There Is Nothing I Want To Believe More Than That This Will Be The Last Combination Lock I Ever Buy 
When someone buys a combination lock they often experience a rush of power.  Its the rush of knowing the only sequence of numbers that can unlock the device and release whatever valuables it is marginally protecting.

Well anyway, students at the local college have a bunch of athletic facilities that they get access to.  The students with possessions usually bring small lightweight combination locks with them to the locker room then use these inventions to lock their possessions in the locker.
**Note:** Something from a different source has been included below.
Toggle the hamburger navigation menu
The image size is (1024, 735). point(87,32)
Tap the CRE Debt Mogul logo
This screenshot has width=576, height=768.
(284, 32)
The trick with these locks is that they are only useful if you know the combination, because if you don't know the combination the lock becomes a worthless hunk of metal that you might as well throw at a passing car.

Some people for some reason, probably from drinking varnish and smoking rolled up paint flakes have no memory for numbers.  I am one of those people.

I buy 2 combination locks a year.  Its probably the least expensive punishment for stupidity that I could ask for but it is still really irritating.  I buy one at the beginning of the year, take 4 months to memorize the combination, and write the combination on some piece of paper somewhere.  Then Christmas holidays come along and I instantly lose the written form of the combination while also forgetting it forever.

So then in January I have to buy a new lock, but this year I'm not doing it.  I never learn from mistakes, but its about time I started.  If I learn anything from this mistake its that I am never buying another lock again after this one.  You see I have a plan, I am going to have the combination stenciled into the back of the lock and also tattooed on the side of my neck.

Then we'll see who the chump is, ha!